# Please can you help! Burstner 58 plate 230v electrics



## Snunkie (Mar 21, 2011)

Could anyone help us please?

The 230v trips out on our Burstner 747 as soon as we plug it in. It was working yesterday morning then other half washed it whilst it was plugged into electric. He doesn't think he sprayed water into socket but when he looked there is water in it. We put the heating on gas inside as electric socket backs onto boiler and he used a hairdryer to dry outside socket.

We have tried again today and it still trips as soon as we plug it in.

We have tried the obvious things (to us) 
Made sure nothing is plugged in inside van in case that's tripping it but unlikely we think
Turned everything electric off in van
Plugged Hoover directly into extension lead that van is plugged into and there is nothing wrong with lead

Is there anything at all that anyone can suggest we try please? We've only had the van since May and are not overly familiar with all the workings of it

Thank you

Lucy


----------



## camperman101 (Oct 8, 2006)

just read your post 

a similar thing happened to us and water had got in through the fridge vents and wet the electrics which kept tripping the fuses 

removed the vents and dried the electrics off 

all ok afterwards 

hope this might help 

chris


----------



## Bubblehead (Mar 5, 2007)

Agree' its most likely water in the fridge vents, unplug the van, remove the bottom vent and unplug the fridge ( yep its just plugged in) dry with kitchen paper and dry out with a hair dryer.

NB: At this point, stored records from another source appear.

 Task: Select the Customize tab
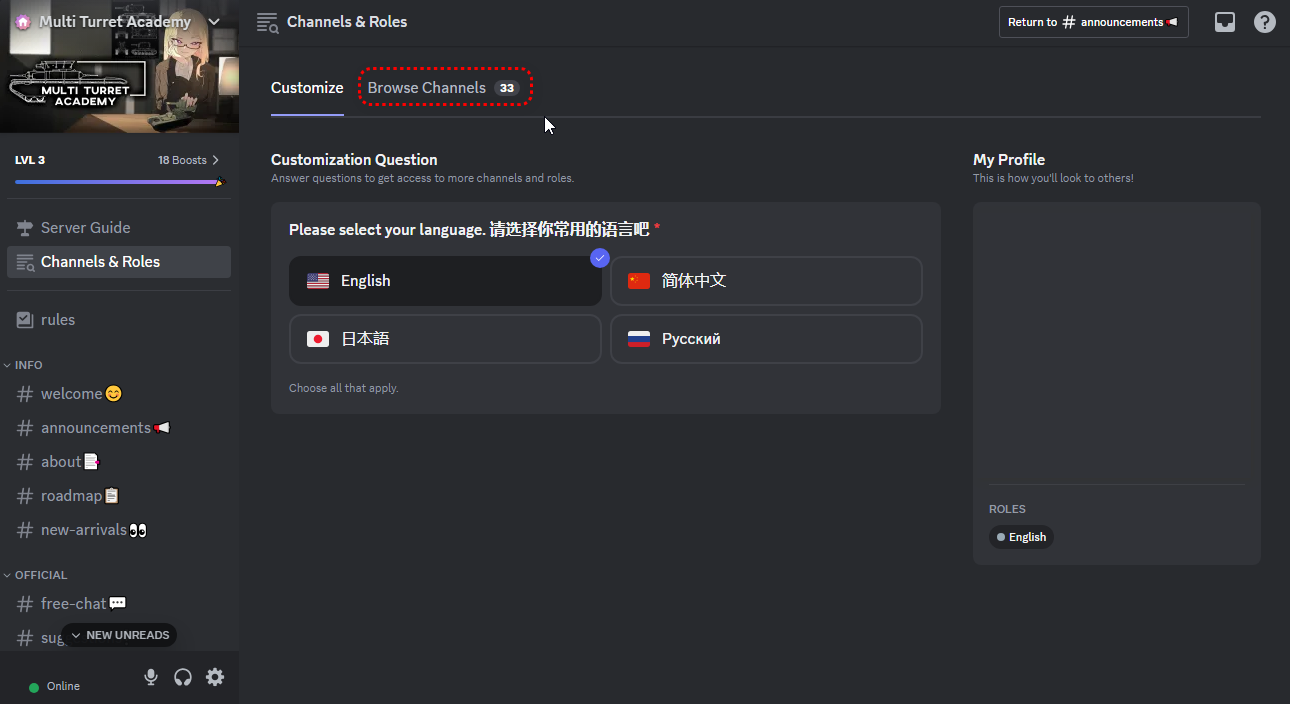coord(307,88)
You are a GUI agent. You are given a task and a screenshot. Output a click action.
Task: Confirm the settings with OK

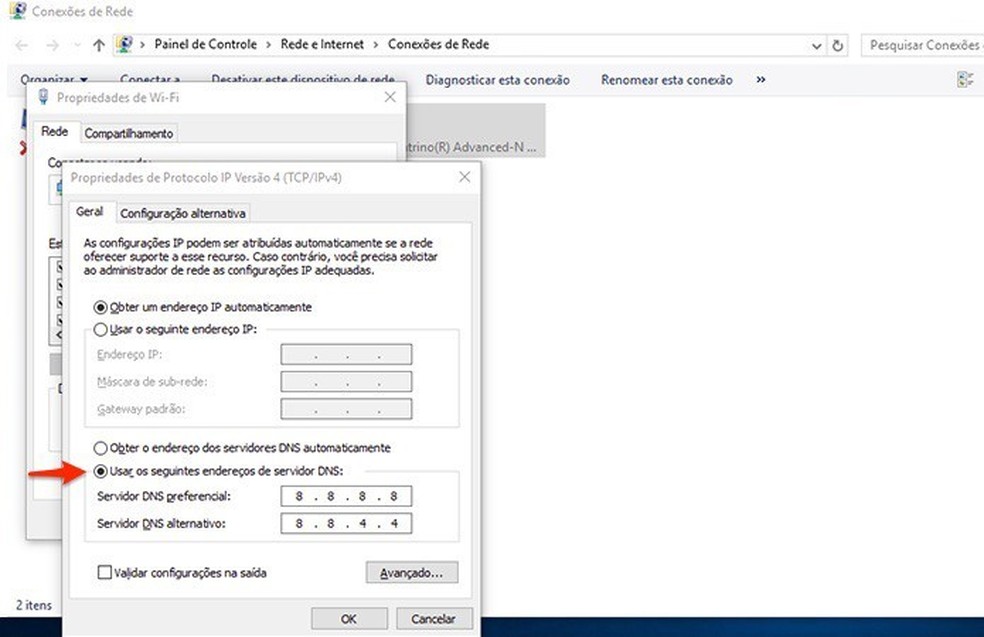click(348, 618)
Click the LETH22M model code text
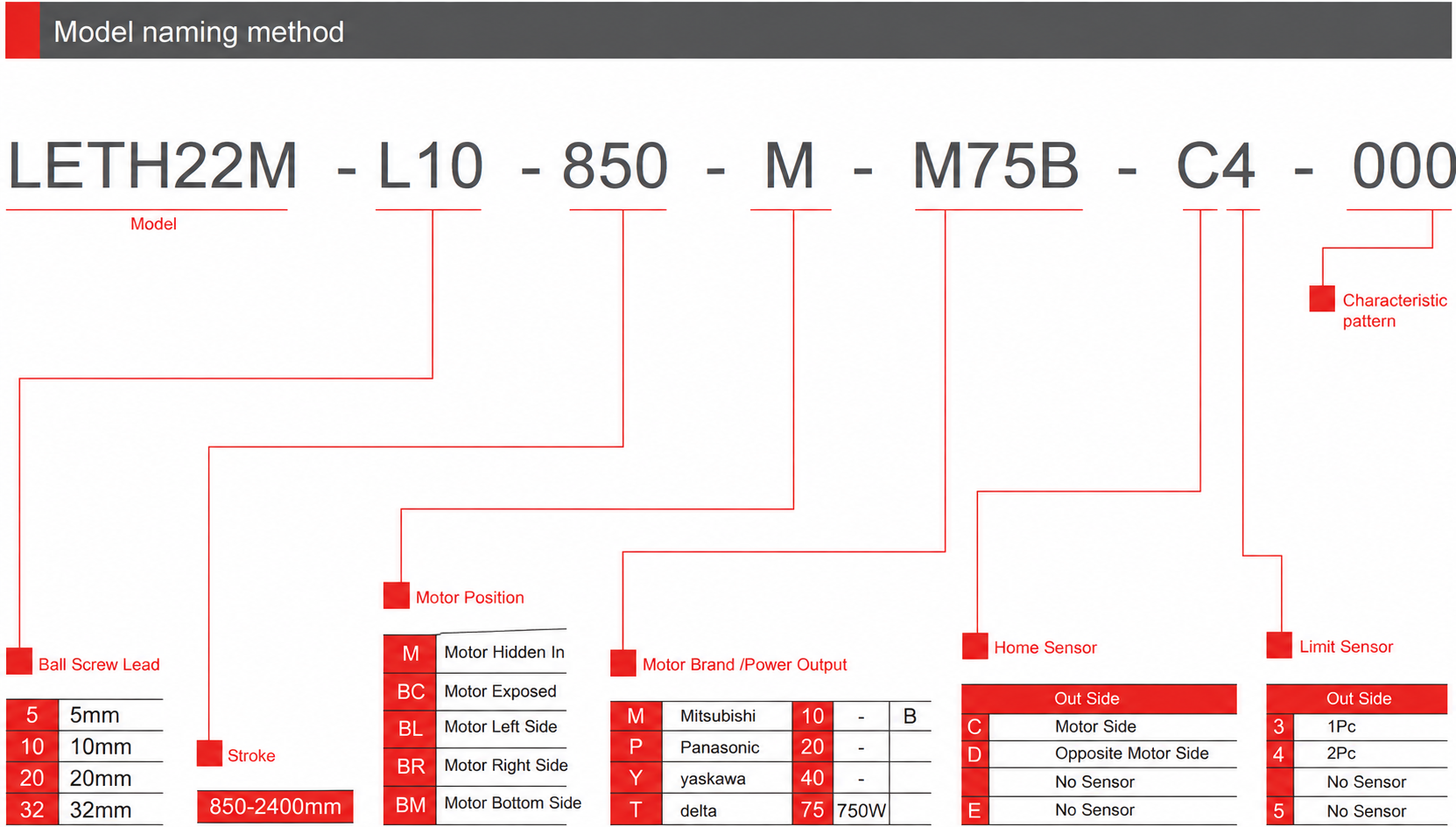The image size is (1456, 827). tap(152, 165)
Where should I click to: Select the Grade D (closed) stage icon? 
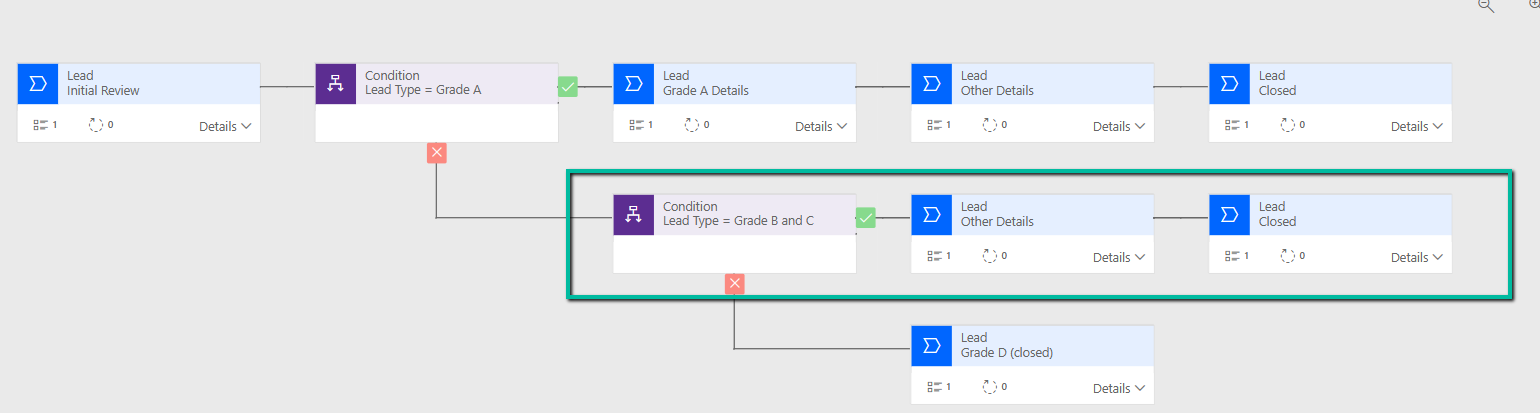pyautogui.click(x=932, y=346)
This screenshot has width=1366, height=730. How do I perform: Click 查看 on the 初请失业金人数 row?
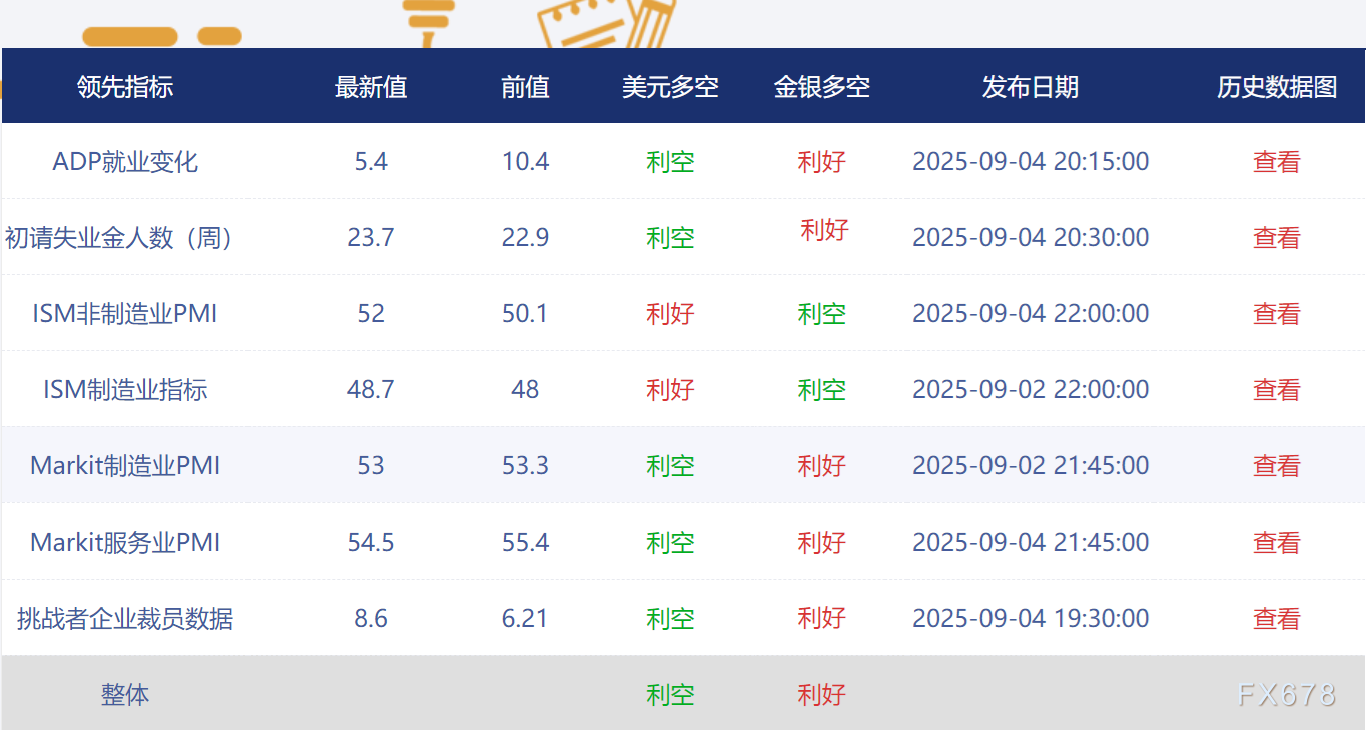(1277, 238)
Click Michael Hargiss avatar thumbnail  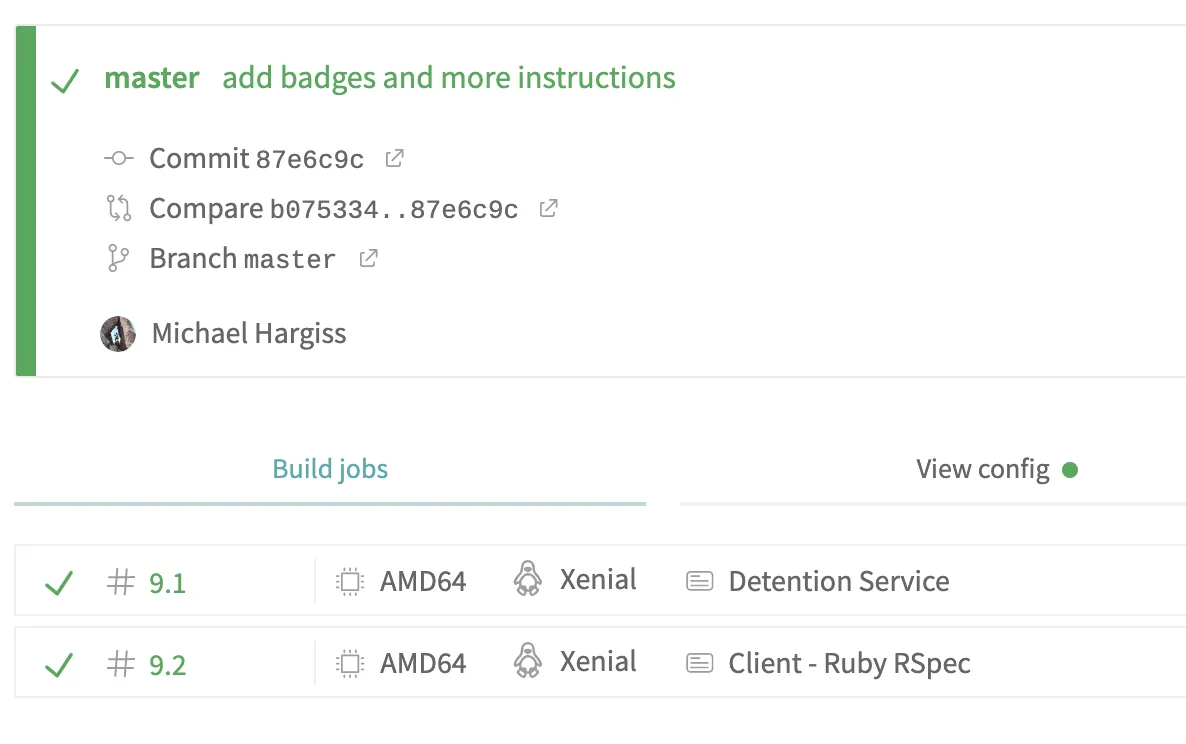pos(118,333)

Never happened to me of course!

Andy


----------



## ubuntu1 (Jan 14, 2008)

*water?*

Check behind your fridge vents. A lot of Burstners have a continental plug and socket for the fridge. Un plug it and dry everything off.


----------



## tyreman1 (Apr 18, 2008)

Can you narrow it down by switching the fuse breakers off then switch the main switch on and flip the breakers on one by one ??


----------



## tyreman1 (Apr 18, 2008)

Did you fix it ???


----------



## Snunkie (Mar 21, 2011)

Hi sorry yes we did. Hearing on full overnight, must have dried it out as was fine the next day

Thanks for all your help!


----------